MATERIAL FOR THE TASK: Begin
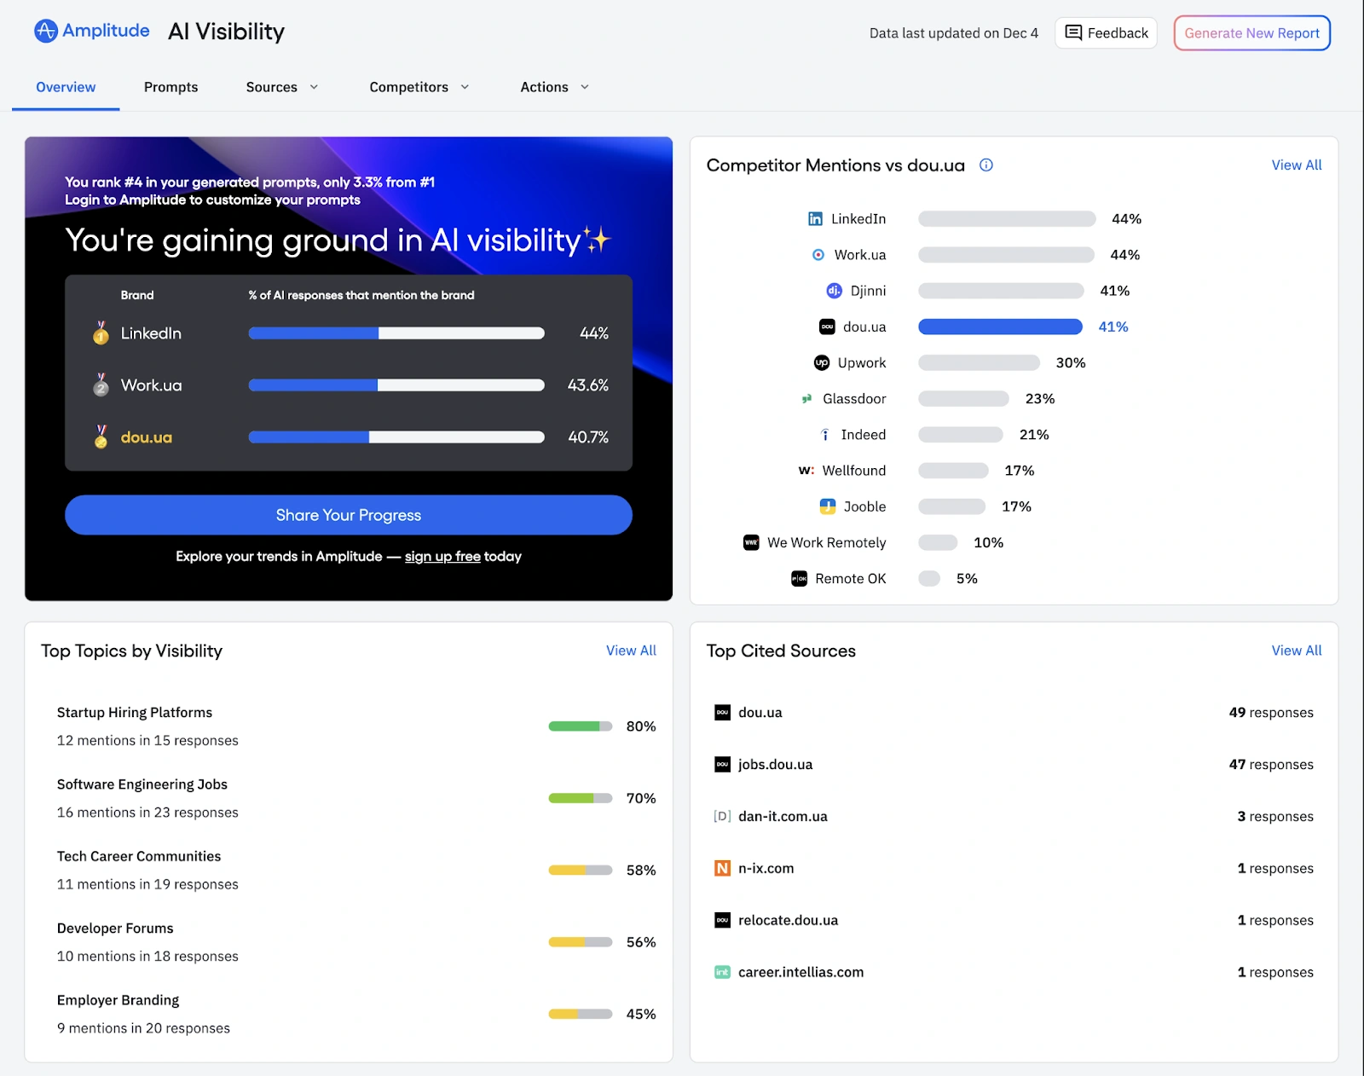
Task: Click the career.intellias.com favicon
Action: [x=722, y=972]
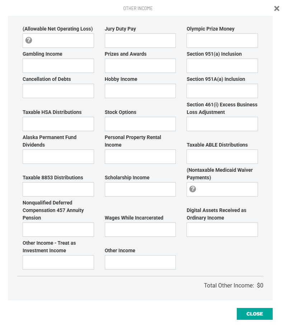Focus the Scholarship Income field
This screenshot has width=282, height=327.
coord(140,189)
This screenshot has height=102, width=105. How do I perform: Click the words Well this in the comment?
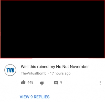(x=28, y=67)
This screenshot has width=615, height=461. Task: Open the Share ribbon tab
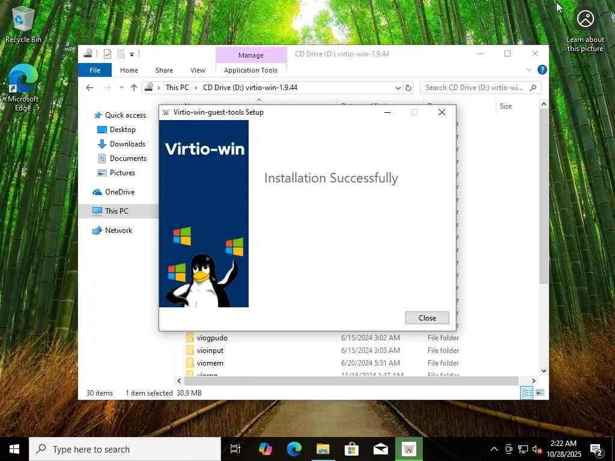tap(164, 70)
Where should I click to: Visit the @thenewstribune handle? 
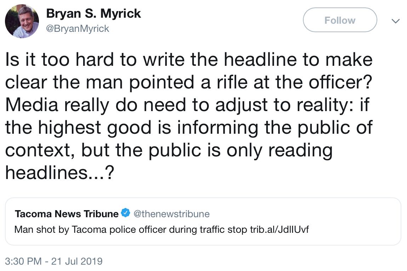[171, 214]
MATERIAL FOR THE TASK: End
▶ **WORK INSTRUCTIONS**
In the records above, find the line that contains "Where should I", then write it out along with every line after it, exactly, through the last one. Leave the pictures out.

▶ **SOLUTION FOR THIS EXERCISE**
Where should I click to: Visit the @thenewstribune handle? 
[171, 214]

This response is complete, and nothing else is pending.